[Word and element location lines]
'''

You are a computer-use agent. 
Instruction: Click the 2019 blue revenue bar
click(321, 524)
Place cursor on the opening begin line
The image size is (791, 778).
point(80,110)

'''

# [Challenge]
Please pull out every line above that contains the word "cursor", matching its case exactly.

# [Output of the task]
Place cursor on the opening begin line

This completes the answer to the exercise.